A few years ago, I had a good old-fashioned feud with one of my older neighbor ladies in South Carolina. It all started with a disagreement over trash cans, but it escalated to a full-on (and, I assure you, totally classy) shouting match from our respective yards, wherein she called me a “yankee,” presumably because I had an Obama sticker on my car and had called animal control on her. I proceeded to furiously defend my southern-ness, determined to prove to her that I was not some sort of outside agitator sent here to make her spay and neuter her pets. After our argument ended and I cooled down, I wondered why on earth it made me so mad to be called a yankee. For all the things I hate about the South––the prevalent racism, religiosity, homophobia, the suburban sprawl, the poverty, the willful ignorance––I still cling to my southern identity.
This past year is the only year of my entire life that I’ve spent outside of the Deep South. I grew up in northern Florida, a queer white tomboy with two Baptist ministers for parents and a tight-knit but typically dysfunctional extended family. From there, I went to a Southern Baptist college in Georgia, and then to grad school in South Carolina, where I studied southern and African American history as part of my ongoing effort to understand this region that is my home, in all its beauty and all its ugliness.

────

[Instruction]
Carry on the essay on southern identity, starting after its last sentence. The records after this point are separate from the essay on southern identity.

[Data lines]
────

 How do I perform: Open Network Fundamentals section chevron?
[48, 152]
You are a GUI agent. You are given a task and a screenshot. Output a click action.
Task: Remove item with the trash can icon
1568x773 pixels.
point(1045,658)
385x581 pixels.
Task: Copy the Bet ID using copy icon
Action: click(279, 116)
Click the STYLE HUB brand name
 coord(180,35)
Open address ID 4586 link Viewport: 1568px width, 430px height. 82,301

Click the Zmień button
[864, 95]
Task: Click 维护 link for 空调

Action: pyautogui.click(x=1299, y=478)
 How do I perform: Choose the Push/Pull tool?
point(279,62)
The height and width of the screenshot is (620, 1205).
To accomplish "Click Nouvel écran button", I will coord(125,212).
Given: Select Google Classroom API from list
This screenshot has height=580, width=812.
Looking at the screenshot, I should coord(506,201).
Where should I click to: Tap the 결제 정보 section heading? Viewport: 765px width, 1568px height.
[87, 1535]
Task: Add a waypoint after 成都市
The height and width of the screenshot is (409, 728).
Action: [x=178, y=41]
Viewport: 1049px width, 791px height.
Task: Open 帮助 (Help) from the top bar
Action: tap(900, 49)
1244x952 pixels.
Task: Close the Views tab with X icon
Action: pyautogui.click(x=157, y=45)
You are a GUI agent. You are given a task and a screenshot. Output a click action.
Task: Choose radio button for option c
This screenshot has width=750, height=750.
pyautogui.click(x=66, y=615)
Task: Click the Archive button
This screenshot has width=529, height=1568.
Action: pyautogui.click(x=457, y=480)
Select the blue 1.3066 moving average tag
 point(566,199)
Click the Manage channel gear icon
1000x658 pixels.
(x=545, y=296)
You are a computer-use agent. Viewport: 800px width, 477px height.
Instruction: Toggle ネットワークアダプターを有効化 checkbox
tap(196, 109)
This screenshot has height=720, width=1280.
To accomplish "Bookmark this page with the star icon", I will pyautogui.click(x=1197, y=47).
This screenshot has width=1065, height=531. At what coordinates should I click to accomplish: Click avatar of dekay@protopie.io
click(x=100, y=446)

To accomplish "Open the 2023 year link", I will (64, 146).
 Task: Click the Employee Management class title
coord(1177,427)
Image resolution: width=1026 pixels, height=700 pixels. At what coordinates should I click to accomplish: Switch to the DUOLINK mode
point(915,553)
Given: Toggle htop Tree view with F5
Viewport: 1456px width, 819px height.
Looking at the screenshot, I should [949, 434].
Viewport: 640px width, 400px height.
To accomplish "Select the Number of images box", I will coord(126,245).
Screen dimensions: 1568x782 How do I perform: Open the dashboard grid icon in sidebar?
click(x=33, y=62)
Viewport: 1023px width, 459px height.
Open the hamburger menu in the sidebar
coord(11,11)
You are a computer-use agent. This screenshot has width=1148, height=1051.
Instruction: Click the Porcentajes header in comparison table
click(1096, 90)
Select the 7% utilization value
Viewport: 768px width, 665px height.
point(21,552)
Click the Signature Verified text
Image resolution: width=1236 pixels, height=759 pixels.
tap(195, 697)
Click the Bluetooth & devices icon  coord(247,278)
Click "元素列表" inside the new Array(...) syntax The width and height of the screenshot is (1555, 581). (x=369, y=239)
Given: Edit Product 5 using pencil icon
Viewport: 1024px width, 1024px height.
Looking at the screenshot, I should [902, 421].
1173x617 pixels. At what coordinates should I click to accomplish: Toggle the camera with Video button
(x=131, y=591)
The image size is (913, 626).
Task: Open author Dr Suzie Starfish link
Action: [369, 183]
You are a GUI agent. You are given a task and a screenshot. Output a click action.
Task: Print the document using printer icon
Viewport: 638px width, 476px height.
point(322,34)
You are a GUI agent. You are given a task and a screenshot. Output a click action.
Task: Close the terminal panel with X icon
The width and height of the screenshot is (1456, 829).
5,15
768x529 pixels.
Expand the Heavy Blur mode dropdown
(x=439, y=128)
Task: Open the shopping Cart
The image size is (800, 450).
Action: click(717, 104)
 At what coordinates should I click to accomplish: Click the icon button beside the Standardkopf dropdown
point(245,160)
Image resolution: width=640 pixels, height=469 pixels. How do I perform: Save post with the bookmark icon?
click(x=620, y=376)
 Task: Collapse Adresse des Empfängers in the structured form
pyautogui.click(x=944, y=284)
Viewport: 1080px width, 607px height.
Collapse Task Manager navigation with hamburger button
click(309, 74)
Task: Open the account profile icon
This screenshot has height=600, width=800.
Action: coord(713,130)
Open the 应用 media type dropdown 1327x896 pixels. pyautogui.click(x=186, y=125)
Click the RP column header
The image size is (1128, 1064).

────

[Response to this exercise]
My young life has been slowly moving up the east coast, raising a bit of hell here and there as I crept closer to the Mason-Dixon Line. Last summer, I got a job offer in Washington, D.C., and moved to northern Virginia, which although technically southern, feels nothing like the South I know. This past year, I’ve become somewhat self-conscious about my southern-ness. For the first time in my life, I spend most of my time around actual yankees, with an occasional midwesterner thrown into the mix. When the South comes up in conversation, I feel caught between the urge to talk about the things I miss and the pressure to condemn the awfulness of some of my people.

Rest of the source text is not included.